*** Opening TEXT SEGMENT ***
Although most Americans do not see it as a holiday despite it being around for about a generation, many people will observe April 20 as High Day by ingesting marijuana. Young people in particular tend to use this drug with greater frequency around April 20.
Recreational marijuana remains illegal in both Missouri and Kansas, but this will not necessarily stop many people from observing April 20 anyway, especially given the relative popularity and growing social acceptance of the drug.
According to a study put together by a major medical journal, this celebration leads to an increased risk of deadly motor vehicle accidents due to impaired driving. The authors of the survey examined data from the past 25 years, that is, from when the celebration garnered popular attention, and determined that, on April 20, one has a 12% higher chance of being involved in a fatal accident on the road.
By way of comparison, this heightened risk is similar to what motorists experience on the day of the Super Bowl, a day that is known for parties in which people tend to engage in heavy drinking.
*** Closing TEXT SEGMENT ***
> [WORK ORDER 1] List every proper name that the passage on April 20 and driving risk contains.
> [WORK ORDER 2] Reproduce the portion of the passage on April 20 and driving risk starting with "According to a" and going on through "on the road.", substituting "observance" for "celebration".
> [WORK ORDER 3] Extend the passage on April 20 and driving risk beyond its final sentence.
*** Opening DATA ***
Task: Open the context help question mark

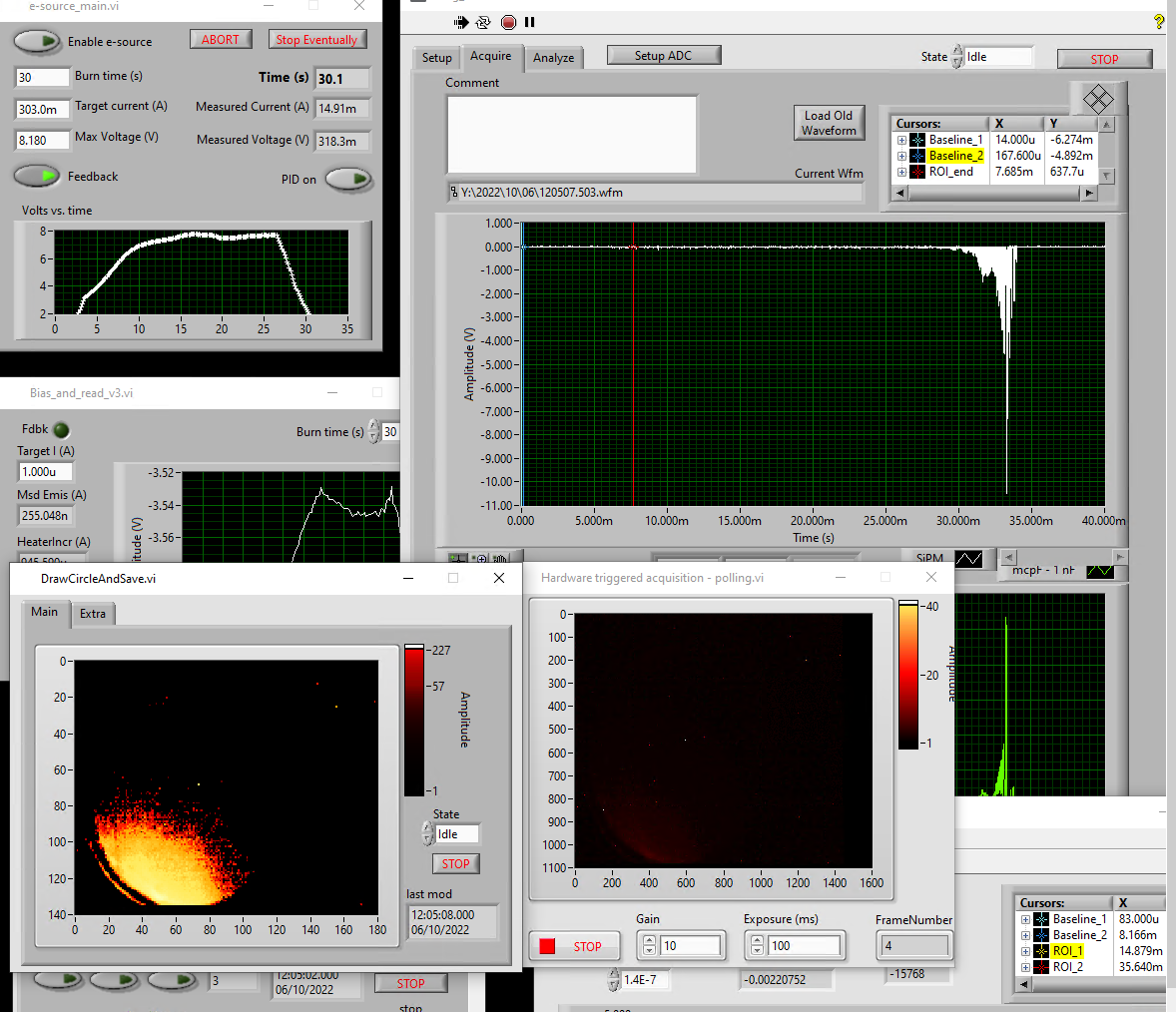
*** Closing DATA ***
> [ANSWER 1] Americans, April, High Day, Missouri, Kansas, Super Bowl

> [ANSWER 2]
According to a study put together by a major medical journal, this observance leads to an increased risk of deadly motor vehicle accidents due to impaired driving. The authors of the survey examined data from the past 25 years, that is, from when the observance garnered popular attention, and determined that, on April 20, one has a 12% higher chance of being involved in a fatal accident on the road.

> [ANSWER 3]
Other studies indicate that a person under the influence of marijuana is at an increased risk of causing a car accident. As is the case with many other drugs, a person on marijuana will have a slowed reaction time, meaning it will take longer for the driver to stop for emergencies.
Likewise, those under the influence may exhibit erratic driving behavior like wildly fluctuating speeds and unexpected lane movements.
The bottom line is that if a Kansas City resident was an accident victim around April 20, marijuana may be to blame. Victims should not hesitate to explore their legal options for pursuing negligence claims if it turns out the driver responsible for the accident was impaired at the time.